Hocam Şakir Sabrinin öncülüğiyle başlayan araştırma savaşı her gün biraz daha şümullanmaktadır. (Antep büyükleri) eserle bu yoldaki araştırmalara temel atan hocamdan sonra Sayın Hikmet Turhan Dağlıoğlu ve Muallim Ömer Özbaş bize yeni yeni bir çok similar tanıttırmaktadırlar. (Antep büyükleri) nin son sahifesinde denildiği gibi kitap bitmiş fakat Gaziantep büyükleri bitmemiştir. Eserin ihtiva ettiği büyükler 60 kadardı. Şimdi bu rakam yüzü bulmuştur. Son günlerdeki aramalar bu listeye bir kaç isim daha kazandırmıştır. Bunlardan bilhassa’ (Efgan Dari) ve (Havayi) şayanı dikkattir.
Az bir köy tahsilde 10 na yakın eser yazan Çavdar ağa köylü Didari için bay Şakir Sabri başlangıcını iç sahifemizde derç ettiğimiz yazıyı hazırlamıştır.
Ömer Özbaşın Havayı hakkındaki yazısını yakında Başpınarda okuyacaksınız. Ben de bu yazımla
(Keleş Haşan) adında Abir Halk şairi tanıtacağım.

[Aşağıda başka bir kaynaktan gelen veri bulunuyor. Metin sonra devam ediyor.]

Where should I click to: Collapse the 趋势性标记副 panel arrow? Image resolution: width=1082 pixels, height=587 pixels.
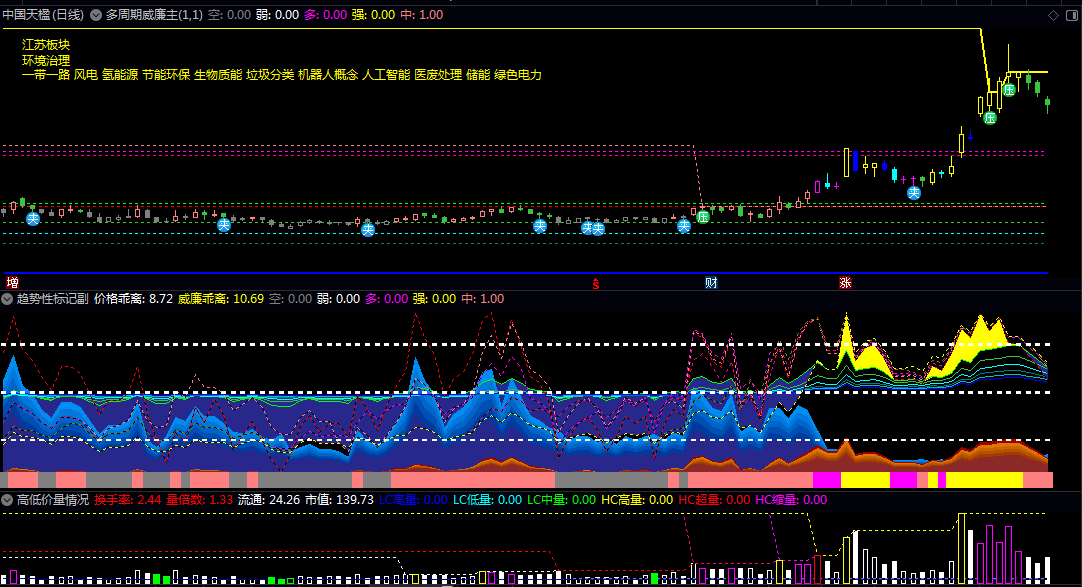point(8,298)
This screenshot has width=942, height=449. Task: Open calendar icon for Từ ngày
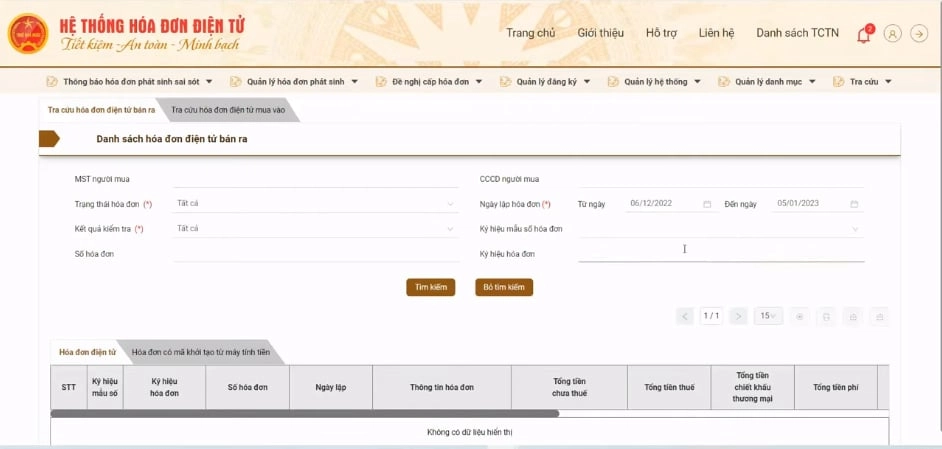point(707,204)
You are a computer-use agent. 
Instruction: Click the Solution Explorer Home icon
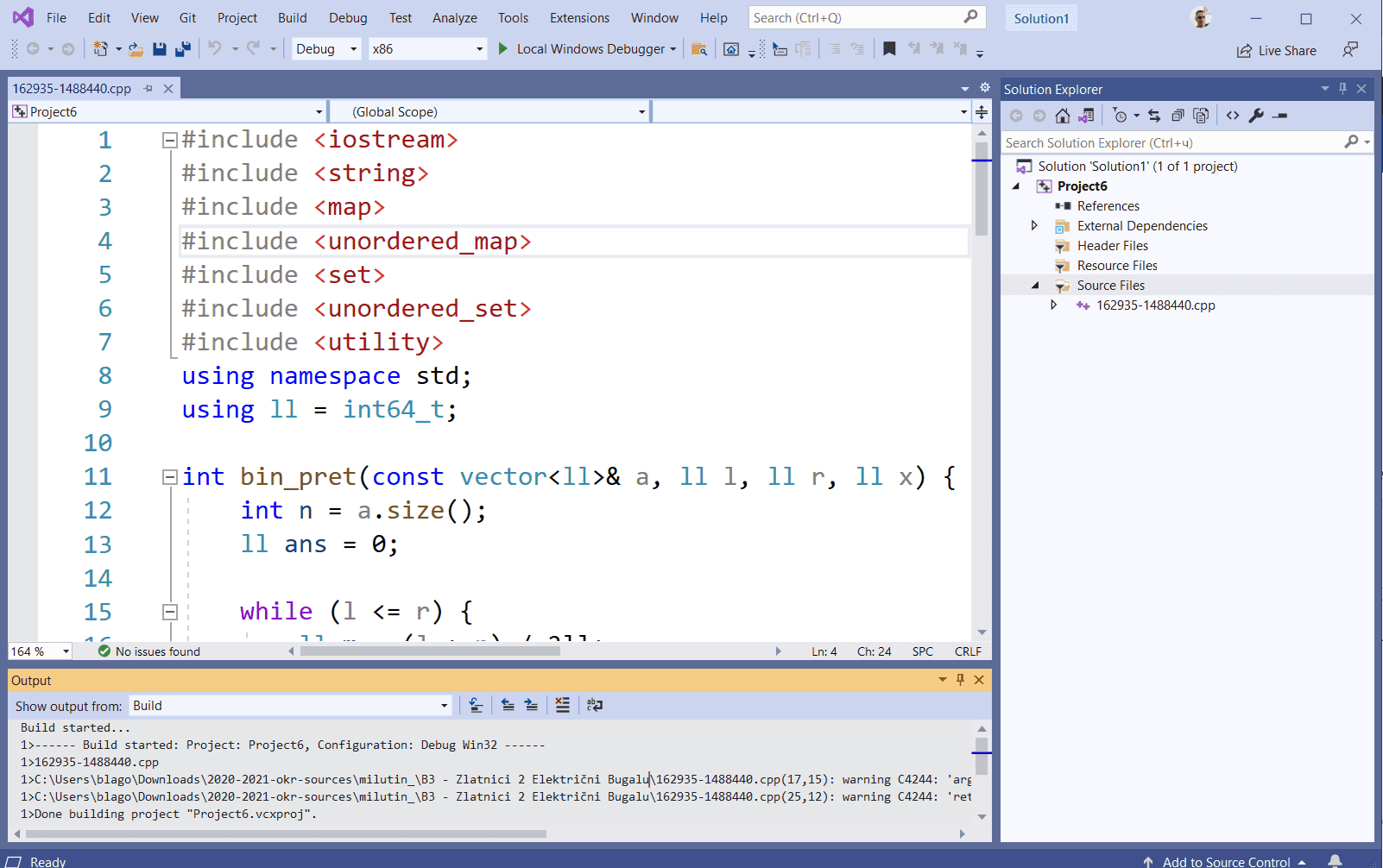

Keleş Haşan 1292 senesinde (Karaçomak) köyünde doğmuş ve bütün hayatı orada geçmiştir. Elyevm berhayattır. Velo kâhya oğlu Keleş Mehmedin oğludur. Ailesi eskidenberi Karaçomak türbesinde hüddamlık (türbedarlık) yapardı. Emrah, Mayii, Hurşit bey hikâyelerini ezberden bilir. Her birini kendine mahsus ezgiyle yanık yanık okur. Karacaoğlana ait bir çok koşmalar da biliyor. Fakat her koşmayı Karacaoğlanın ne maksatla
söylediğine dair hikâyeleri de beraber…
Keleş Haşanın okuma ve yazması yoktur. Köydeki ölüm, doğum kavga ve düğün vakaları hakkında bir çok destanlar Hazmetmiştir. Fakat
bunlar yazılı olmadığından gün geçtikçe unutulmaktadır.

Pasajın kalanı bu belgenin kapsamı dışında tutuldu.